When Linus comes to visit after school Charlie says that he's never getting out of bed for as long as he lives. Linus rubs it in a bit by saying that Charlie must feel like he's let everyone down, but he concludes with this lil' bit of Midwestern philosophy: "you know what, Charlie Brown? The world didn't come to an end."

No, it didn't, and Charlie sits up in bed, clearly thinking about this, and slowly gets dressed and goes out into the world where his friends are engaged in their normal routines, including yanking away the football that he tries to kick at the very end of the movie. "Welcome home, Charlie Brown" says Lucy, looking down over Charlie's prone form.

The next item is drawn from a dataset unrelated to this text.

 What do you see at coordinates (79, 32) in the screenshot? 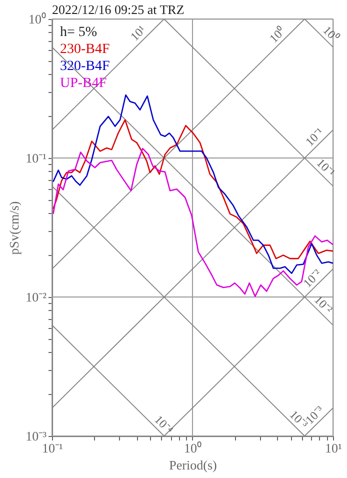
I see `annotation: h= 5%` at bounding box center [79, 32].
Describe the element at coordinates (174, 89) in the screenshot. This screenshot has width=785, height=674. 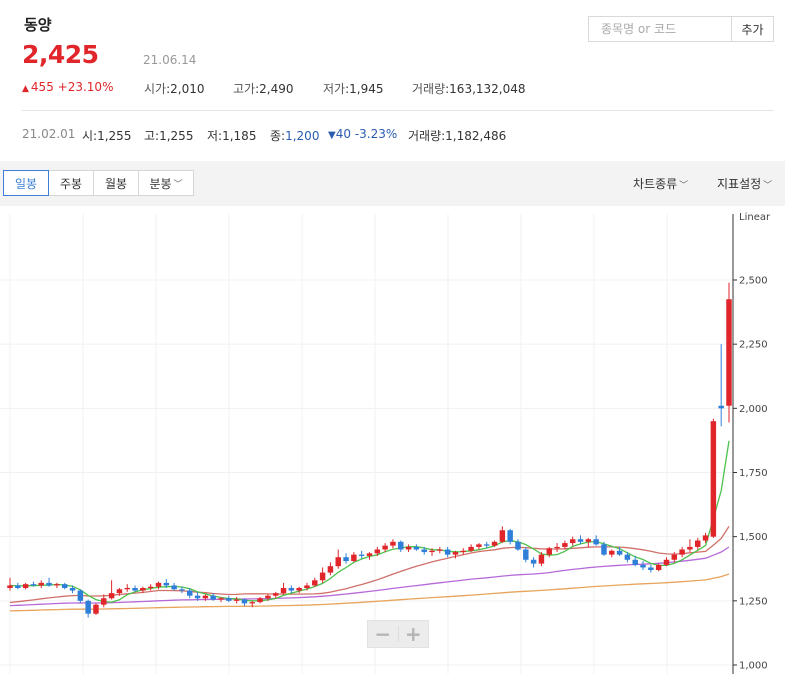
I see `open-stat: 시가:2,010` at that location.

It's certainly not the last time Charlie takes a lot of flak and a fair amount of blame in the history of the strip. Indeed, in In It's Your First Kiss, Charlie Brown Lucy yanks the football away during the homecoming game right in front of all the fans when Charlie's team desperately needs a fieldgoal to win, and somehow Charlie gets blamed for this. The boy does his level best and even in front of a few hundred fans on his own home-turf the ball gets whipped away from him and he blames himself. What's more, he still goes to the Homecoming Dance and gets to finally kiss his sweetheart, The Little Red-Haired Girl, but doesn't remember any of it.

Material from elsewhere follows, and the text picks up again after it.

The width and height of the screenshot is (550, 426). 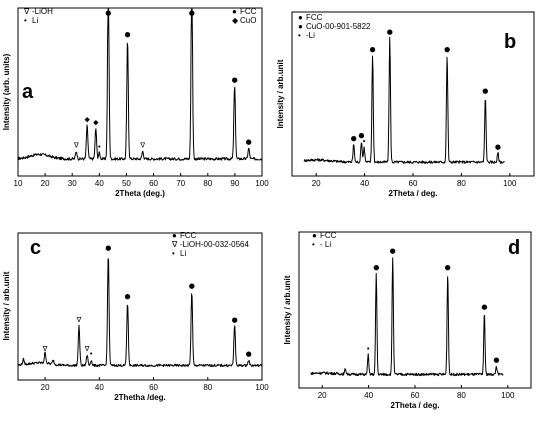 I want to click on panel-letter: b, so click(x=510, y=42).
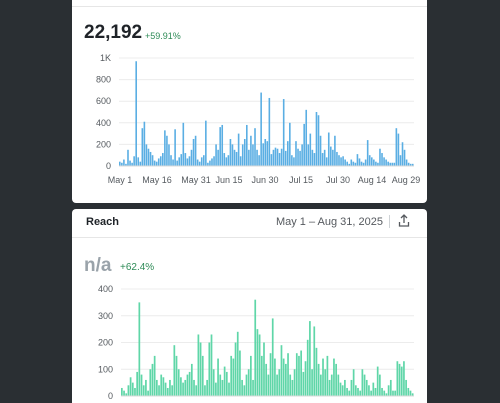 This screenshot has height=403, width=500. Describe the element at coordinates (114, 32) in the screenshot. I see `metric-value: 22,192` at that location.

Does this sound like anyone else's life other than just mine? I identify with Charlie because in my own childhood all sorts of C.B.'ish stuff happened to me, sometimes more than once in one day. The big difference 'tween Charlie and me was that I didn't always have the energy to keep trying; a lot of the time I just wanted to plain ol' give up. While I can understand Charlie's anger and frustration at having the tree eat his kite and his resolve to "just stand here for the rest of my life", I probably would have simply given up and never flown a kite again.

To that end, perhaps I've failed as a Midwesterner, but I shall always hold a special place in my heart for Charlie.


*as it turns out, you don't have to go looking TOO far for Schulz inspirations in his strip. His characters are based, quite largely in fact, on himself and people he knew, and in the case of the low wall, the inspiration for this was a female friend and college of his who stood only about 4' tall. She'd come up to Sparky's desk when he was working and lean on it, her elbows about the exact height of the Peanuts gang when THEY lean on the Thinking Wall.

2 comments:

SkylersDad said...

I am a huge fan also Sir, and my sister and I used to own several of his collections of comics.

Sarah said...

I always had a big crush on Mr. Brown. I asked for him for Christmas one year and I got a Charlie Brown Trash can.